After this, his career trajectory moved up smartly. First, he was made the executive director at Punjab National Bank. Just eight months later, he was made chairman and managing director of Chennai-based Indian Bank. He got the bank listed on the stock market. The bank’s IPO was oversubscribed 32 times.
The government then sent him to head PNB, from where he went on to be appointed a deputy governor at the Reserve Bank of India, overseeing eight portfolios.
His RBI stint became memorable in the public domain for an off-the-record comment that he made to a journalist in New Delhi a day after the central bank announced its monetary policy. The RBI, he said, should have raised the policy rate to contain inflation.
Chakrabarty’s comment did not go down well with the political masters in Delhi (inflation is politics; interest rates the RBI’s baby). There was tremendous pressure on him to quit, but he held his ground. “Why should I quit? I am ready to be sacked,” he had told me at that time.
The RBI took away all his portfolios, leaving him with just Rajbhasa. The national media made big news out of the RBI press release. He didn’t care.

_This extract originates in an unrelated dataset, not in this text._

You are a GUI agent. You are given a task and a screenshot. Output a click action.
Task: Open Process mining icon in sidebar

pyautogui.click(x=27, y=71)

Soon his work helped him rise like a phoenix and he became a trusted deputy of Governor D. Subbarao, the very man he had upset with his off-the-record comment. He went on to hold the most important portfolios. He got a second term as a deputy governor but quit three months before that ended. By that time, Subbarao had retired, and Raghuram Rajan was the new RBI governor.
In an interview with the founding editor of Mint, Raju Narisetti, in 2007, Chakrabarty had said, “In our political system, I follow the Scottish principle of banking: first, you say ‘No’. I got 20 telephone calls on my first day about loans or transfers. But the first time you say no, the message goes down the line that ‘this fellow is useless.”
There were many stories about him—some real and many myths. The story goes that one day he asked the liftman at PNB headquarters how many years he had been on that job. More than two decades, the liftman replied. Chakrabarty is said to have wondered aloud why the liftman had not been made a banker! This, in the presence of a few bankers in the lift. As usual, he was not bothered about the consequences of plain speaking.
At a personal level, he was my guru, mentor, and elder brother. If I made a mistake in my news report or column, he would scold me and then spend hours explaining the intricacies of banking theories and nuances of banking practice.
Just a fortnight ago, I met him at his Chembur residence in Mumbai one evening over a peg of his favourite Royal Salute whisky and some masala peanuts garnished with cucumber and lemon. We discussed many things and promised to meet in April to spend more time. That will not happen now.
Both as a commercial banker and a central banker, he was a champion of financial inclusion. Indian Bank was the first bank to open a branch at Dharavi to cater to the needs of the slum-dwellers in Mumbai when he was heading the bank. Along with many other things, at the RBI, he made every effort to make financial inclusion a movement. It’s ironic that he was excluded from the financial system during the last few years and had to live like a pariah. But that is another story.
No look-out notice can stop you from going to the other world. We will miss you, KCC.